Dataset.
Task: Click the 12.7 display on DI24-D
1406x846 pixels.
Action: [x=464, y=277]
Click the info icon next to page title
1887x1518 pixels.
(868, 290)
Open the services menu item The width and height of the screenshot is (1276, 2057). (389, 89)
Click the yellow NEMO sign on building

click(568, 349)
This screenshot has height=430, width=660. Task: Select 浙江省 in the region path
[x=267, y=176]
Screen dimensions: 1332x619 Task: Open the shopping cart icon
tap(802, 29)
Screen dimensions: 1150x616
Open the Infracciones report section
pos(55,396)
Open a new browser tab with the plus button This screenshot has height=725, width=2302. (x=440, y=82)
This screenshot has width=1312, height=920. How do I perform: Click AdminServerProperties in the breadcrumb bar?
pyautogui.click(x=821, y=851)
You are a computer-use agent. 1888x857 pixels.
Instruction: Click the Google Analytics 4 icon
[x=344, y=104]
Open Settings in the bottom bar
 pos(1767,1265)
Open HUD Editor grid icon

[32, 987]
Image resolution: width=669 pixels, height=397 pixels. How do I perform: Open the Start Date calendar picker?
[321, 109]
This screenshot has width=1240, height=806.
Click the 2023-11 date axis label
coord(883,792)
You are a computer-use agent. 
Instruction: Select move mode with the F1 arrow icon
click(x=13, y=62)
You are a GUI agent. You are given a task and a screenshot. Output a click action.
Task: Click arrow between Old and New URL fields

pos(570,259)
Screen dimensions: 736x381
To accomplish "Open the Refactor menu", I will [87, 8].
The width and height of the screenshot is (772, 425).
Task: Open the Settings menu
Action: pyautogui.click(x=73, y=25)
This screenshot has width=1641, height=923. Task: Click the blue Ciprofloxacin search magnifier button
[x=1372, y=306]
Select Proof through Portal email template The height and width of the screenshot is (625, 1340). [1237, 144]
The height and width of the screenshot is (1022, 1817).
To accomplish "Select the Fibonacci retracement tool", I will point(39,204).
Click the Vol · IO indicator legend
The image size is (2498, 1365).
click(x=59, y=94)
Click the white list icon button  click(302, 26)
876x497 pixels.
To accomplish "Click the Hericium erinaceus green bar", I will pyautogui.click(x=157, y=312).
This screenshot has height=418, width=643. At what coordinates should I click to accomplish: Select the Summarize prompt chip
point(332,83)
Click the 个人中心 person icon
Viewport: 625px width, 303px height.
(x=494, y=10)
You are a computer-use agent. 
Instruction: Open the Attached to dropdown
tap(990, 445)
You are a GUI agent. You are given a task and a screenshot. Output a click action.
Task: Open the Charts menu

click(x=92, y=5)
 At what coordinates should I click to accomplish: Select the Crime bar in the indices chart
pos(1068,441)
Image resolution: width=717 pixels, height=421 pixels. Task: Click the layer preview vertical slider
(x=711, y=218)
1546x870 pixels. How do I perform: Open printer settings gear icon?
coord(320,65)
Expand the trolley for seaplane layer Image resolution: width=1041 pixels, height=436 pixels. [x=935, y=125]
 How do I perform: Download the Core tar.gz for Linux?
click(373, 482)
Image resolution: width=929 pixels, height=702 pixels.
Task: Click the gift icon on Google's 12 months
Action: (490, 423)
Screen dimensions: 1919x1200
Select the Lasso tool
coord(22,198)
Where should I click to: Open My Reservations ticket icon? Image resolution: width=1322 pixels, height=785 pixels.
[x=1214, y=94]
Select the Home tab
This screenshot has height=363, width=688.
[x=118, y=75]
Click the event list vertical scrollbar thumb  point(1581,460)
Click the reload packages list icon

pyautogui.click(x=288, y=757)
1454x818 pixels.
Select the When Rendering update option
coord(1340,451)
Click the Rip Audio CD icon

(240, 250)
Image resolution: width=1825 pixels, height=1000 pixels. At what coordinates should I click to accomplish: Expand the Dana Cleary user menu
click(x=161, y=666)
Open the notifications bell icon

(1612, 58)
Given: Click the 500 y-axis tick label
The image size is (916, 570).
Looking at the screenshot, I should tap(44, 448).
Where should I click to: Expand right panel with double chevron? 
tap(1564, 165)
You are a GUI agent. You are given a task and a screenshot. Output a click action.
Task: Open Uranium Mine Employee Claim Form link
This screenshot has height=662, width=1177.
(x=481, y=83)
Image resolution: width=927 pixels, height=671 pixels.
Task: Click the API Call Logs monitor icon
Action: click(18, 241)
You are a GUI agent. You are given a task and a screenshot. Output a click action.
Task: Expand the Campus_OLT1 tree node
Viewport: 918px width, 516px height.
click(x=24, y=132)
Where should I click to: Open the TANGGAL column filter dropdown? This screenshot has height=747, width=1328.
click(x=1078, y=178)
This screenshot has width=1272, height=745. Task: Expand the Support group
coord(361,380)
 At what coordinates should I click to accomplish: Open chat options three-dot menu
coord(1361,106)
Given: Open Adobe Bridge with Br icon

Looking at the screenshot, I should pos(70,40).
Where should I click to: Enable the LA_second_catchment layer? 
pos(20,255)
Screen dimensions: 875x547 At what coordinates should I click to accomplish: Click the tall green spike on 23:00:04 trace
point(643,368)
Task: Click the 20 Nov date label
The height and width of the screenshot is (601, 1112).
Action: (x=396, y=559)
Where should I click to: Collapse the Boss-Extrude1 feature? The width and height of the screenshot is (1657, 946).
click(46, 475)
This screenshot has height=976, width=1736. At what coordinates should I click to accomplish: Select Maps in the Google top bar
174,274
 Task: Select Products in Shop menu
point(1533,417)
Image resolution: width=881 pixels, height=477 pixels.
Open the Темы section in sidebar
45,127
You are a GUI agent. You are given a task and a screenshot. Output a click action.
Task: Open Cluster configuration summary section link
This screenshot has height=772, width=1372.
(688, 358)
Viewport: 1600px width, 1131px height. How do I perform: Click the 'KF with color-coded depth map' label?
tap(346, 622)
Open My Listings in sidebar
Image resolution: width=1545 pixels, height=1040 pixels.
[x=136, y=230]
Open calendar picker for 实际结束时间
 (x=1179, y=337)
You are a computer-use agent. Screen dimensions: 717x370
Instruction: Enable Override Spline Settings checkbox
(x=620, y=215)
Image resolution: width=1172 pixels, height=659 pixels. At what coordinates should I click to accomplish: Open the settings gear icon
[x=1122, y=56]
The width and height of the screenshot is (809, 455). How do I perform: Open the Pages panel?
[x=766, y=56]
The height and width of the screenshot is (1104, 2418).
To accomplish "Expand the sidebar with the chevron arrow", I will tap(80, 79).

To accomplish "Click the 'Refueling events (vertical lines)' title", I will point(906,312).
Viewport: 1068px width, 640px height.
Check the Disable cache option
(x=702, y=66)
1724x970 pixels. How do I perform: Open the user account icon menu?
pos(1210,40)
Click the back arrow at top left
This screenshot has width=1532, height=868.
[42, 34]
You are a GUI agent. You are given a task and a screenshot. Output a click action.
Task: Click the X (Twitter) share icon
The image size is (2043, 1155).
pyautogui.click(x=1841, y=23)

Requirement. The answer must be a single number: how many lines in the listing above include the word "link".

Response to this task. 2